** Opening THE INPUT block **

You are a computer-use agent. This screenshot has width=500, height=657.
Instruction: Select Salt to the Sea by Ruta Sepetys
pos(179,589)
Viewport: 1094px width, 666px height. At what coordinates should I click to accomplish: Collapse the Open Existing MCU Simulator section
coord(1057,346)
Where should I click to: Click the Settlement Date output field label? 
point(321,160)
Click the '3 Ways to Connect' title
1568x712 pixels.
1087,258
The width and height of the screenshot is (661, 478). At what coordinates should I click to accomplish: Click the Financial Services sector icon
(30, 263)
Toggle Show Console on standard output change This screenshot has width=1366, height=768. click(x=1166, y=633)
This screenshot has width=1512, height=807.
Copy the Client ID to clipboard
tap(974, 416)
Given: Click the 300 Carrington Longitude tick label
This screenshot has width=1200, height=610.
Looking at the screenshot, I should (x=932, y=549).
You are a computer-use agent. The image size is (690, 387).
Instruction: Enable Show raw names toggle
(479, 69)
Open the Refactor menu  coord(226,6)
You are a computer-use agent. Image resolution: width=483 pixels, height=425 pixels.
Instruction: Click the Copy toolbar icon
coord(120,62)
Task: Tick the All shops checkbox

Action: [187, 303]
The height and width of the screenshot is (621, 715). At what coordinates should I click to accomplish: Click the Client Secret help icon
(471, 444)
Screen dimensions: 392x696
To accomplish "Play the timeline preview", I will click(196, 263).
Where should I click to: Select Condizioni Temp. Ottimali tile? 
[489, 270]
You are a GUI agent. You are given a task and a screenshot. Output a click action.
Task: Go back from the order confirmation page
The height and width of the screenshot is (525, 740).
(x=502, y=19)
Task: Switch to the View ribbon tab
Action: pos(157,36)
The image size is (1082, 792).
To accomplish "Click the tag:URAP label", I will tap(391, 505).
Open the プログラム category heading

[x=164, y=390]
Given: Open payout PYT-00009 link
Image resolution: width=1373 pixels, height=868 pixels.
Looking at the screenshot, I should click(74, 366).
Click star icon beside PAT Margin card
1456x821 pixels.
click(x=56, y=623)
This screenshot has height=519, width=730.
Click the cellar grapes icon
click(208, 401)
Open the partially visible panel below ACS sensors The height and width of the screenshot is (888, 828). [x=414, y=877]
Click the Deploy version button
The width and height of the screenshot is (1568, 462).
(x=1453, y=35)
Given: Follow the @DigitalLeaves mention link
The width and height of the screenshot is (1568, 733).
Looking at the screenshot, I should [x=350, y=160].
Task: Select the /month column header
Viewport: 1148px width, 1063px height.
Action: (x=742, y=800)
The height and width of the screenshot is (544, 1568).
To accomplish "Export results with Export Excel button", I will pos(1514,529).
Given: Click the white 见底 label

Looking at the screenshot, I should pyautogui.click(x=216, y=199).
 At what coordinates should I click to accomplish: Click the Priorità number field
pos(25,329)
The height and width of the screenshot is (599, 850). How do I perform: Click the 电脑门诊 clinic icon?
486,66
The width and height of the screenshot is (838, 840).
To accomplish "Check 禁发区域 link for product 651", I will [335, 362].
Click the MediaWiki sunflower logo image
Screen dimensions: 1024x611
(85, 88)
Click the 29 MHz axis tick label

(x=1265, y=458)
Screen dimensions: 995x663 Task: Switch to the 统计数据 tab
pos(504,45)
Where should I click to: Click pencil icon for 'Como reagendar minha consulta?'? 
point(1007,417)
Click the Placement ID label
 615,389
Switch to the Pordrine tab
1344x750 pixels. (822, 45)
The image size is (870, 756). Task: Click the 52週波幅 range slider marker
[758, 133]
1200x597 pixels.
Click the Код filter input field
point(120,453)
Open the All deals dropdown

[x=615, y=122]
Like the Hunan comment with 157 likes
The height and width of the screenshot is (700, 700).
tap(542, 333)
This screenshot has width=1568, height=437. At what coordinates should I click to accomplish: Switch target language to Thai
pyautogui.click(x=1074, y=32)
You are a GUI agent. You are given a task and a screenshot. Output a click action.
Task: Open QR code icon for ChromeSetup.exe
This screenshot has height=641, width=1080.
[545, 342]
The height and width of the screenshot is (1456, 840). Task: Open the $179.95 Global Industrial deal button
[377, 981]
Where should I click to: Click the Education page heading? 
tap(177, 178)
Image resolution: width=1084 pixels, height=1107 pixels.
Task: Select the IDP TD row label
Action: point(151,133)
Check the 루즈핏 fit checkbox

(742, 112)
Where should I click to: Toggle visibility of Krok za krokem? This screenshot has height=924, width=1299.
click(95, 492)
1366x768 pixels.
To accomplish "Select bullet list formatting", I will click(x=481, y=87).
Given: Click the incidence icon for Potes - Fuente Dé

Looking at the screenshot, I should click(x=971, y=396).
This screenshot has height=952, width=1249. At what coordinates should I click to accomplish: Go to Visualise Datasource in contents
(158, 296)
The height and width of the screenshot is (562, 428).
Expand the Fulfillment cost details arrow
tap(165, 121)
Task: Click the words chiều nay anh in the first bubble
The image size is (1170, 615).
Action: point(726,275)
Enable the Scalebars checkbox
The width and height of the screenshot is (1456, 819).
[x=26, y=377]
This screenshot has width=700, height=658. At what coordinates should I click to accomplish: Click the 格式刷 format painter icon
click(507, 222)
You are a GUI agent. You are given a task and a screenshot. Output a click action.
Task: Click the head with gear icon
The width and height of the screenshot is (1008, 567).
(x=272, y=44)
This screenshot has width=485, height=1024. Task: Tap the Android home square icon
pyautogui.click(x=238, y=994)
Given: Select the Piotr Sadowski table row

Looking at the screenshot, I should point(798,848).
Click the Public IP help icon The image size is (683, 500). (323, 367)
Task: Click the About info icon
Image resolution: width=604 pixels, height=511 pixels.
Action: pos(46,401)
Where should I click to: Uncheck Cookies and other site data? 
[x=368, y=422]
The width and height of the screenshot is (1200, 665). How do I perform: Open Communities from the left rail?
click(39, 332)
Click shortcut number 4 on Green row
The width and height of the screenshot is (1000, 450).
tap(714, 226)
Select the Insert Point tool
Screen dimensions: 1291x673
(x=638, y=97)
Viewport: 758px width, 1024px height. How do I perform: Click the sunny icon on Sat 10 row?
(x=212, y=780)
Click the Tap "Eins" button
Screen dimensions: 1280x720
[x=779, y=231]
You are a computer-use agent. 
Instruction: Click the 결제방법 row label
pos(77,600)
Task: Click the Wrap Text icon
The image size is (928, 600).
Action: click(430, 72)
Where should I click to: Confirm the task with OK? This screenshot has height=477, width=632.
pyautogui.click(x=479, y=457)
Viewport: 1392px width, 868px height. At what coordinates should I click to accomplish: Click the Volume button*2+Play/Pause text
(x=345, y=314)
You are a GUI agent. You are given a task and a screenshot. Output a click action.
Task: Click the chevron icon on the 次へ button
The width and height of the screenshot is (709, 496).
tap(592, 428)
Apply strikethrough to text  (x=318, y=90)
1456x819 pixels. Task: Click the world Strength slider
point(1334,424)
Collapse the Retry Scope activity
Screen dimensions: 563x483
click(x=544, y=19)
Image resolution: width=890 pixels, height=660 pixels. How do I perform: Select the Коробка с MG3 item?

** Closing THE INPUT block **

— EXERCISE PROMPT —
Repeat word for word the lines above that run from the line containing "Open the Refactor" through the line containing "The width and height of the screenshot is (838, 840).", both ends included, and nothing else.

— ANSWER —
Open the Refactor menu  coord(226,6)
You are a computer-use agent. Image resolution: width=483 pixels, height=425 pixels.
Instruction: Click the Copy toolbar icon
coord(120,62)
Task: Tick the All shops checkbox

Action: [187, 303]
The height and width of the screenshot is (621, 715). At what coordinates should I click to accomplish: Click the Client Secret help icon
(471, 444)
Screen dimensions: 392x696
To accomplish "Play the timeline preview", I will click(196, 263).
Where should I click to: Select Condizioni Temp. Ottimali tile? 
[489, 270]
You are a GUI agent. You are given a task and a screenshot. Output a click action.
Task: Go back from the order confirmation page
The height and width of the screenshot is (525, 740).
(x=502, y=19)
Task: Switch to the View ribbon tab
Action: pos(157,36)
The image size is (1082, 792).
To accomplish "Click the tag:URAP label", I will tap(391, 505).
Open the プログラム category heading

[x=164, y=390]
Given: Open payout PYT-00009 link
Image resolution: width=1373 pixels, height=868 pixels.
Looking at the screenshot, I should click(74, 366).
Click star icon beside PAT Margin card
1456x821 pixels.
click(x=56, y=623)
This screenshot has height=519, width=730.
Click the cellar grapes icon
click(208, 401)
Open the partially visible panel below ACS sensors The height and width of the screenshot is (888, 828). [x=414, y=877]
Click the Deploy version button
The width and height of the screenshot is (1568, 462).
(x=1453, y=35)
Given: Follow the @DigitalLeaves mention link
The width and height of the screenshot is (1568, 733).
Looking at the screenshot, I should [x=350, y=160].
Task: Select the /month column header
Viewport: 1148px width, 1063px height.
Action: (x=742, y=800)
The height and width of the screenshot is (544, 1568).
To accomplish "Export results with Export Excel button", I will pos(1514,529).
Given: Click the white 见底 label

Looking at the screenshot, I should pyautogui.click(x=216, y=199).
 At what coordinates should I click to accomplish: Click the Priorità number field
pos(25,329)
The height and width of the screenshot is (599, 850). How do I perform: Click the 电脑门诊 clinic icon?
486,66
The width and height of the screenshot is (838, 840).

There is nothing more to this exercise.